Lecture 25 – November 26, 2007
We took an array and turned it into a max heap
Then we added some elements to the array (i.e. increased its size) modifying the position of some of the values in order to maintain it as a max heap
We then performed a heap sort, swapping the root with the last unprocessed child and then re-heapified the array.
We discussed that a min heap would have each node’s value less than either of its children.
We reaffirmed that in spite of the amount of work it looked like we were doing, this is a n log n sort.
The remaining topics we want to cover this semester are graphs and hash tables.
A graph is a collection of nodes and edges
A graph may be a directed graph or an undirected graph.
We drew an undirected graph on the whiteboard.
The graph we drew had no cycles (loops).
Directed graphs may have “parallel” edges connecting a given node (one going to the node, one coming from the node).
Computer science graphs are used to
Find the shortest path in a graph (where the graph may be a map of an area to be covered by a postman, or a garbage collector)
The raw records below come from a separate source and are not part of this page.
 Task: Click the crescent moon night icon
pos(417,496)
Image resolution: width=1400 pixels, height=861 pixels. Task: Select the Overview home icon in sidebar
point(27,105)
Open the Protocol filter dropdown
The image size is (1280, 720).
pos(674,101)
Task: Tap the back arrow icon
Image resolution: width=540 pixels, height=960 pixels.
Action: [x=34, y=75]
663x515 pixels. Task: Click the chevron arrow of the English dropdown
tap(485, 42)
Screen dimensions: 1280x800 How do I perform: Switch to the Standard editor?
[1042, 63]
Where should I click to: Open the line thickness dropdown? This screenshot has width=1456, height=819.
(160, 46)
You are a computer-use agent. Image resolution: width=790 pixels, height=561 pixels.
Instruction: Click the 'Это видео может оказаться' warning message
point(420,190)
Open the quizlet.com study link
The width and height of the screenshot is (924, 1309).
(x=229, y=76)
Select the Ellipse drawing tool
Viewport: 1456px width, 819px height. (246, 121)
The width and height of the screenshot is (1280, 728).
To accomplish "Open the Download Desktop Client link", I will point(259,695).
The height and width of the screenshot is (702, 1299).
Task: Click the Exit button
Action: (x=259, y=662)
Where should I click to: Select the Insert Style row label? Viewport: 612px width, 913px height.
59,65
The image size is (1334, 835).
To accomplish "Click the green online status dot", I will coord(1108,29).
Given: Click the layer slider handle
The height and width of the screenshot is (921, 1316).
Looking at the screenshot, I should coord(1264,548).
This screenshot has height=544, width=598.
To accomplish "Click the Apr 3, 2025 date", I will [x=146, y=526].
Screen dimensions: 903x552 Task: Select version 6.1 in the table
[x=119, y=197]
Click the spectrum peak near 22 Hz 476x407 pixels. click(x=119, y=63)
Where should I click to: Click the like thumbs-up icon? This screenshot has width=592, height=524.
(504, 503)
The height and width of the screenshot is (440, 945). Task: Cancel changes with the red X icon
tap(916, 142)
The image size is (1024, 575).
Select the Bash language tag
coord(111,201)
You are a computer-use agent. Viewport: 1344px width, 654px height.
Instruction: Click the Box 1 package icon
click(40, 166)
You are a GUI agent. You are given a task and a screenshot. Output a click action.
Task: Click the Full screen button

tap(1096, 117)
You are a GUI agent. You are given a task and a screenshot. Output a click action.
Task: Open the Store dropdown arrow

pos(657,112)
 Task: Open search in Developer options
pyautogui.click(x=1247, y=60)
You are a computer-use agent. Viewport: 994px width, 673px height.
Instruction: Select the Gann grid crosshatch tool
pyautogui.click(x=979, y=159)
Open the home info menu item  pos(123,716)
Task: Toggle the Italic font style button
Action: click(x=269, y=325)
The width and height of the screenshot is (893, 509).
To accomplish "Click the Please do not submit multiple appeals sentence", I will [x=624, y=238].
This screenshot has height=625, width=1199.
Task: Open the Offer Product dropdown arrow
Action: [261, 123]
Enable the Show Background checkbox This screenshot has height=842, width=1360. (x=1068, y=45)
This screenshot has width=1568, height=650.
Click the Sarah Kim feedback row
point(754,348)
Determine a path from a given place to a given place (where you might want to find an airline route between two places that are not directly connected).
The weights on an edge of a graph might represent (distance for the postman; cost for the airplane ticket).
Link to txt versions of Chapter 11 slides:
HOMEWORK
You should study all about graphs in chapter 11. There will be a quiz on the concepts and on the code (graph.adb, graph.ads).